What to produce: Beginning at the line that contains "Given: Select the Multi Passes radio button" and finishing at the line that contains "Click the Twitter", output the data below exactly. Include both end lines and no pictures.

Data to use:
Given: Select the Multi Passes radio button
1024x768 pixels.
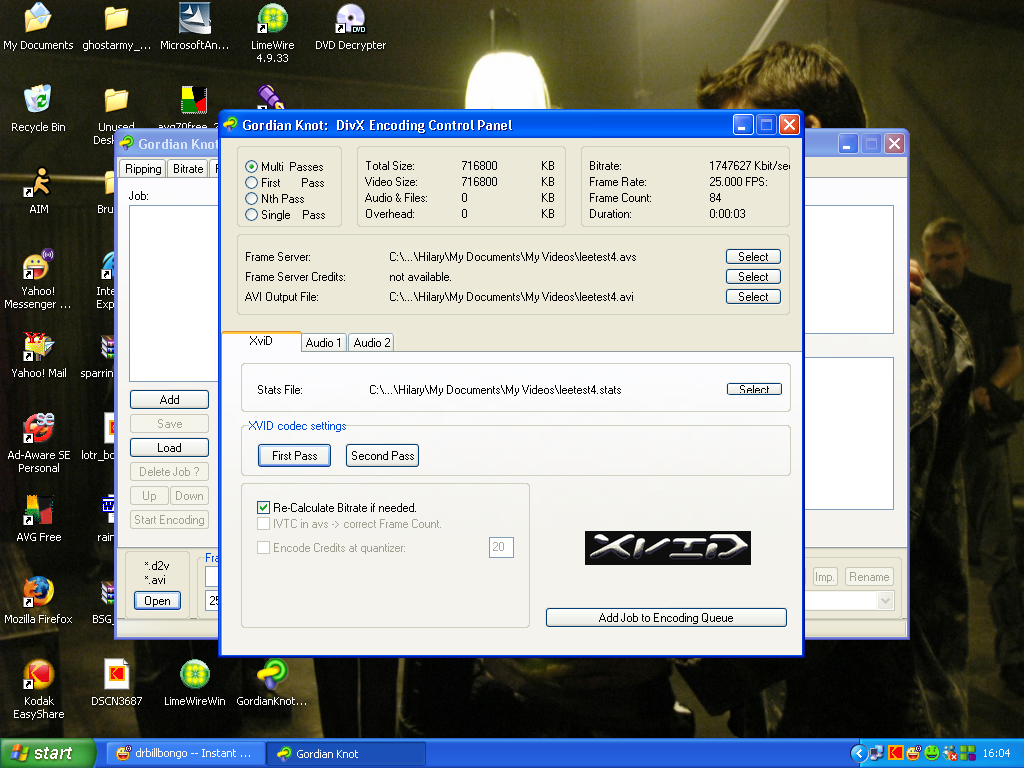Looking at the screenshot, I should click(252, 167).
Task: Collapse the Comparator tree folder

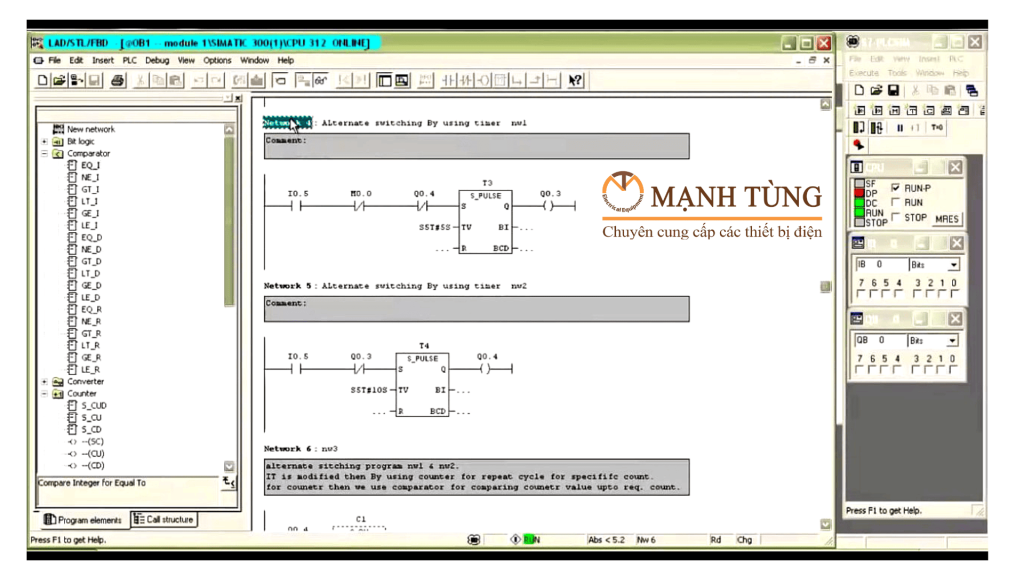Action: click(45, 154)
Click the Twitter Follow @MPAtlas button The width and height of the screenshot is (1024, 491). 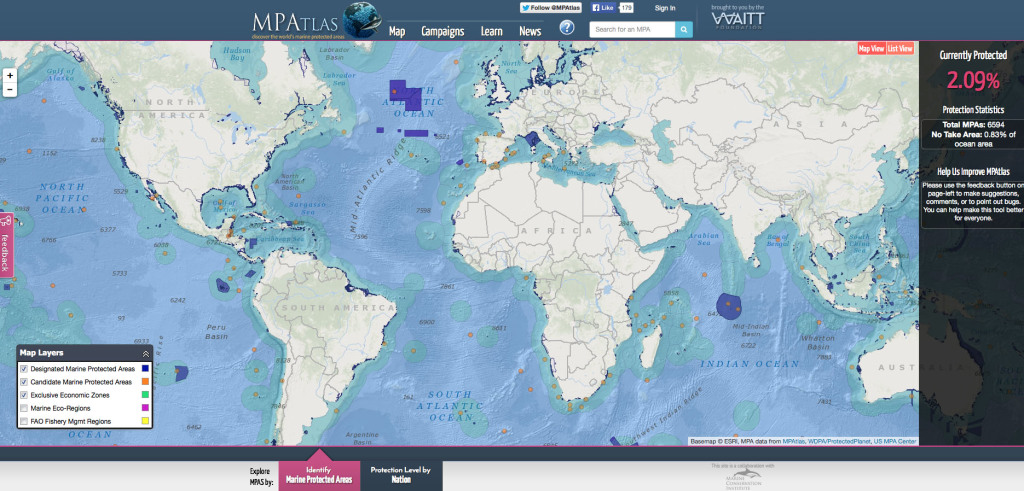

* * *

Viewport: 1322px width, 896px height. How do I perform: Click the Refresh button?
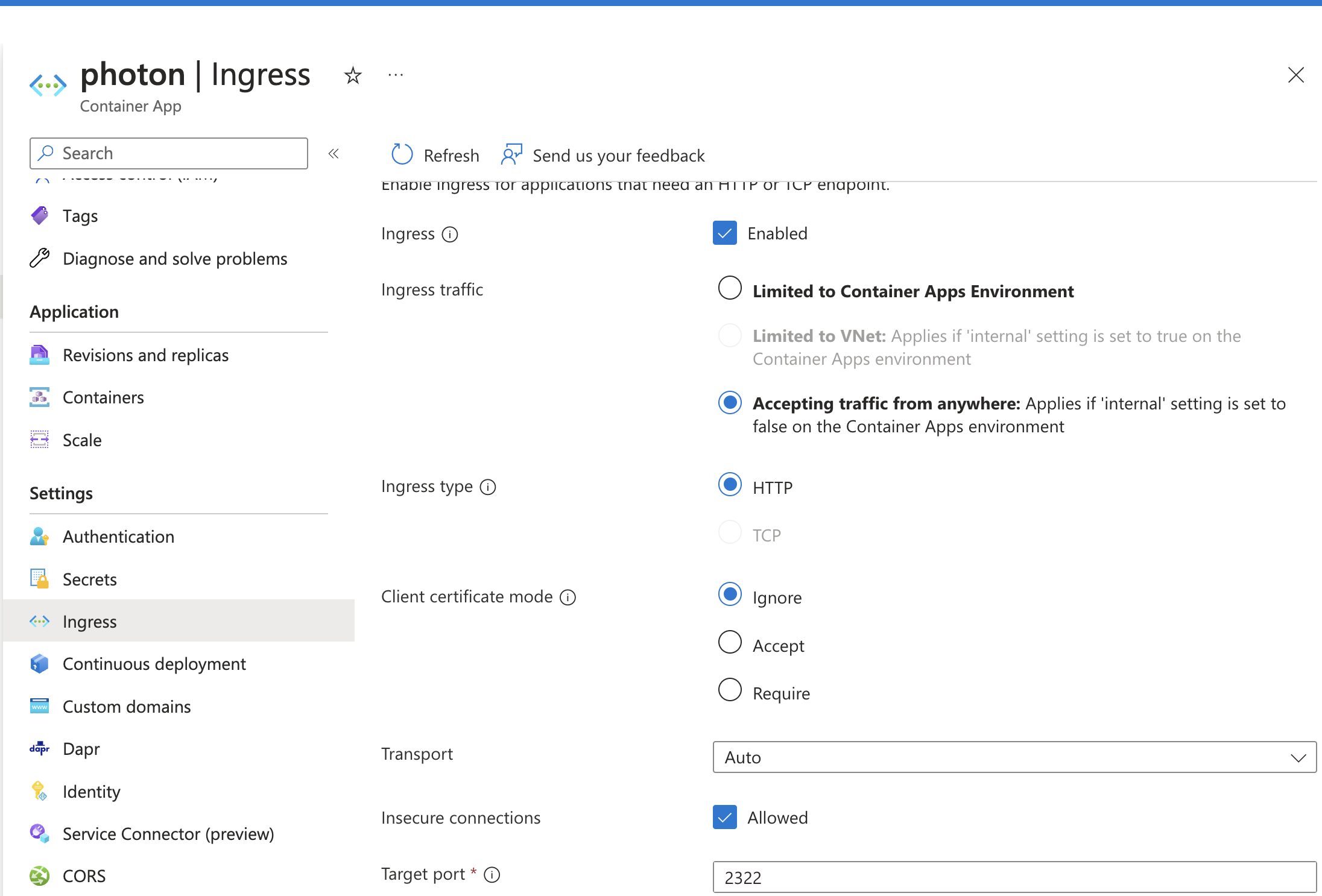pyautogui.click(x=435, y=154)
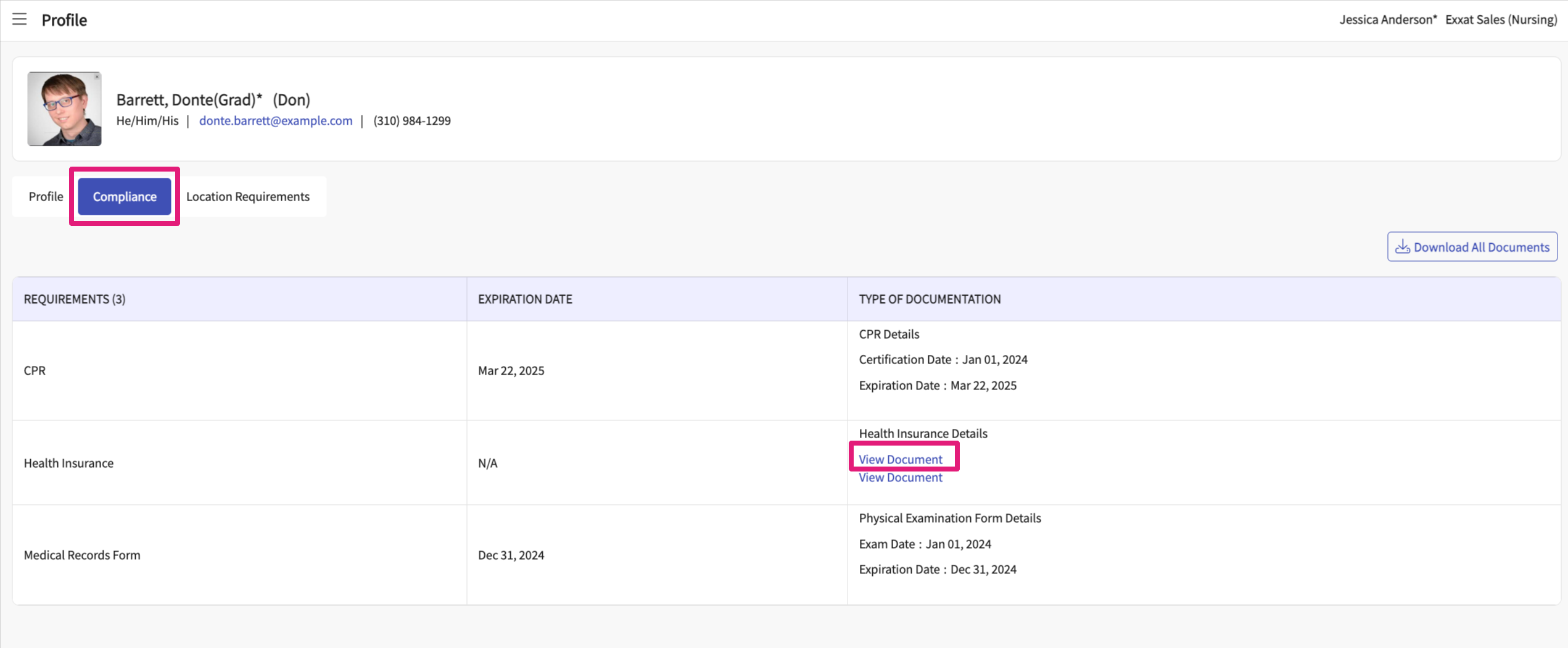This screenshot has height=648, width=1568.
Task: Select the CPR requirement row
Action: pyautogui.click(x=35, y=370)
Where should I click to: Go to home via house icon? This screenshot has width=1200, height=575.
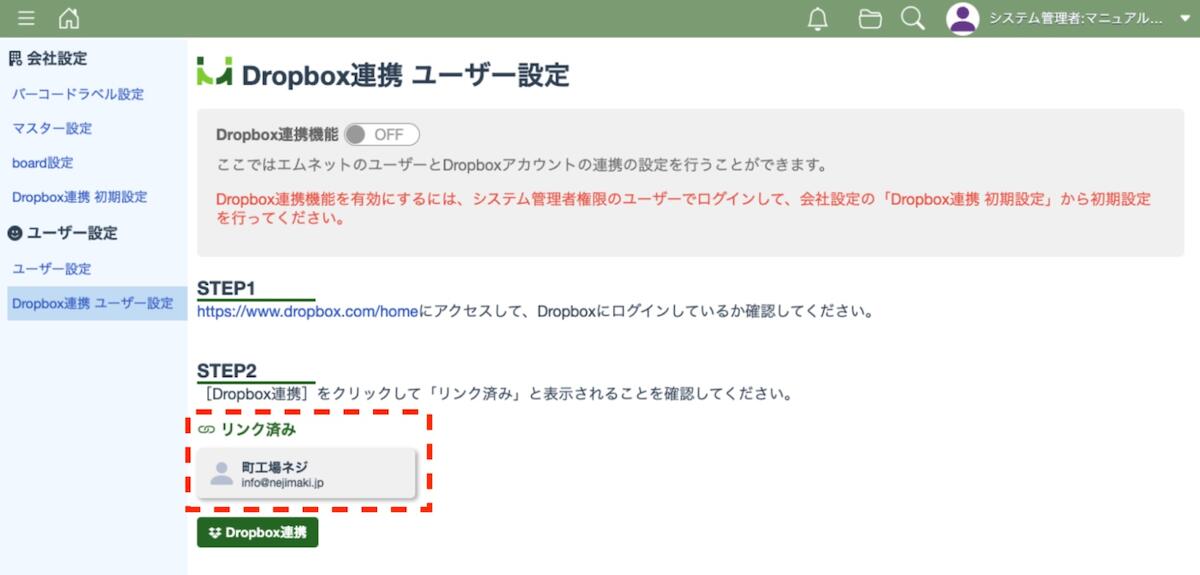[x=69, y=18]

==

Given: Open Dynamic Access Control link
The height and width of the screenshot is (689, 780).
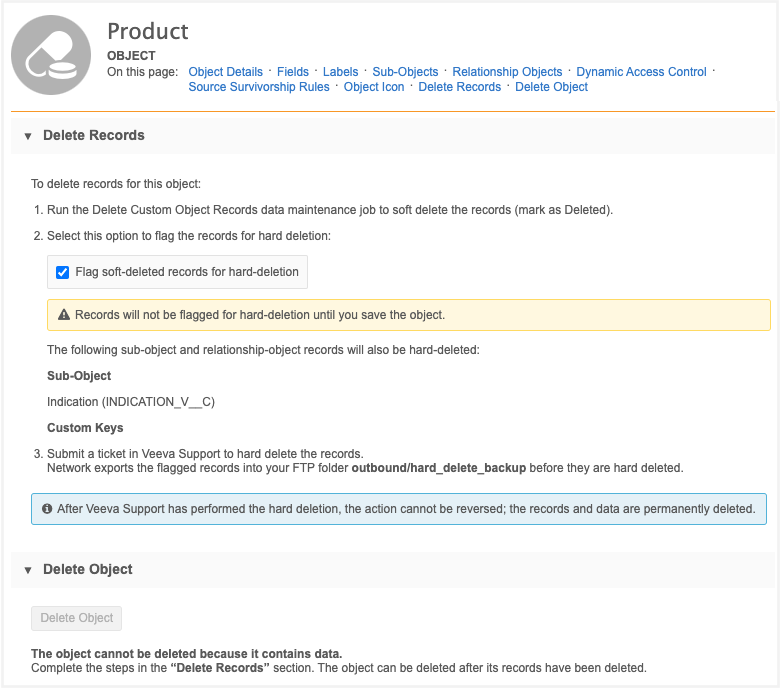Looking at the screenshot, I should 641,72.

Final answer:
Given: Select the Multi Passes radio button
1024x768 pixels.
Looking at the screenshot, I should click(252, 167).
Task: Collapse the Comparator tree folder

Action: click(45, 154)
Click the Twitter Follow @MPAtlas button The width and height of the screenshot is (1024, 491). 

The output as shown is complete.